The Healthcare Association of New York State, which represents hospitals and health systems statewide, has long been a critic of the rating systems. So many different systems, each with their own set of measures and methodologies, does more harm than good, it contends.

“At HANYS, we support the availability of quality and safety information,” spokesman Darren Dopp said. “It can help patients make choices about healthcare in consultation with their doctors.”

“That said, there’s been a real proliferation of reports on hospital quality in recent years,” he continued. “In fact, more than a dozen entities now issue them annually. The result is confusion for both patients and providers. That’s because there’s no standard set of measures and no consistent way of accounting for different healthcare challenges faced by hospitals.”

With CMS Hospital Compare in particular, HANYS disputes the methodology, which it says assigns disproportionately lower ratings to states like New York that serve patients with socioeconomic risk factors and have large teaching hospitals.

“We’ve conveyed these concerns to CMS, and it has said that it will be making significant changes in its 2021 report,” Dopp said.

What can be done

NYPIRG’s Horner said his report did not set out to investigate or recommend how New York hospitals could improve patient safety. But the report did offer some theories, as well as a list of questions it believes lawmakers and policymakers should seek to answer.

For example, it noted surprise that the state Health Department hasn’t imposed more fines on hospitals that caused, or were likely to cause, patient harm or death. In 2017, the department issued fines to four hospitals totaling $12,000. By contrast, California’s health department issued fines to 53 hospitals that year, many of which were individually fined $50,000 or more.
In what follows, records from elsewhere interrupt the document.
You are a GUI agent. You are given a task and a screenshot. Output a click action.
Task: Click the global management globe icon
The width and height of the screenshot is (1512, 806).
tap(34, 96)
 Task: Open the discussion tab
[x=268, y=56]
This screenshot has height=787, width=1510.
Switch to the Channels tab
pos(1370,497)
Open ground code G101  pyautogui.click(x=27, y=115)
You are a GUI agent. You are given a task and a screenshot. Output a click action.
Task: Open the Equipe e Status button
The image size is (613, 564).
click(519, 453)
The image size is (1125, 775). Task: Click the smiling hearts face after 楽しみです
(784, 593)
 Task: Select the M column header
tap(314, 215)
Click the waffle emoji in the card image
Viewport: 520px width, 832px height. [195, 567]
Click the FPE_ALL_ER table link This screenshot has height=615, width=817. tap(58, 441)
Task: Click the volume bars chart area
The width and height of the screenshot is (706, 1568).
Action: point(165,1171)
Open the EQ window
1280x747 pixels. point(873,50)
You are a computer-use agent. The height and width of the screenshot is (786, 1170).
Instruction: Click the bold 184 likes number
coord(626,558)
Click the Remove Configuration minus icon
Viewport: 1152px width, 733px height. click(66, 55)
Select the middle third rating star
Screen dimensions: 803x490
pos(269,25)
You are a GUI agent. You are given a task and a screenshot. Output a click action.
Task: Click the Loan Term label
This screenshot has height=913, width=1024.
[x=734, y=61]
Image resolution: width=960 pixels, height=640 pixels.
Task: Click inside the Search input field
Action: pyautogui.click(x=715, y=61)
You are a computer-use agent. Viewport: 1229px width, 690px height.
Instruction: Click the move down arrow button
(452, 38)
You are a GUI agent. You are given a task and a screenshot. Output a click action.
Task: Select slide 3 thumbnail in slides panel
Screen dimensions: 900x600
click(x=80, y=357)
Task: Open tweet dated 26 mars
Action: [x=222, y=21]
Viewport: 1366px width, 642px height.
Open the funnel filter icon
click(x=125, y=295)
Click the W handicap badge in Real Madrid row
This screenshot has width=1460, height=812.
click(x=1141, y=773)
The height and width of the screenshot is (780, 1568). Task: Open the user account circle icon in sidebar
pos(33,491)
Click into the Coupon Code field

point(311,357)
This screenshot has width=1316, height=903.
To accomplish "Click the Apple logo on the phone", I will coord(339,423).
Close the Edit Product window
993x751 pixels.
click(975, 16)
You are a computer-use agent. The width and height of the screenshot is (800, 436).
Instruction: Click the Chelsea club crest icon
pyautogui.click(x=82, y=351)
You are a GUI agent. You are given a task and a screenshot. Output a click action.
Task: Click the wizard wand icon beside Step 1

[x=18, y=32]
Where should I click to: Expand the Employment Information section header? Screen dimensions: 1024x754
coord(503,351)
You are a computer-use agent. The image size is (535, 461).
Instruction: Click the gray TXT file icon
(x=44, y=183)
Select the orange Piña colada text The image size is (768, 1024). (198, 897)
Asked to comment, New York’s health department said it was reviewing the report. “The department takes hospital patient safety seriously and improving quality care is always a top priority,” spokeswoman Erin Silk said.

The report suggested lawmakers consider convening public hearings to explore the state’s “stunningly poor performance” in quality care rankings. Compiling and publishing annual patient outcome data could also help, it suggested.

“The interesting thing is that people in the policy arena know this data is out there,” Horner said, referring to the state’s consistently poor rankings. “The only people who don’t are the public, and what’s stunning to me is how little interest there is by the political elite of Albany to take a serious look at this issue.”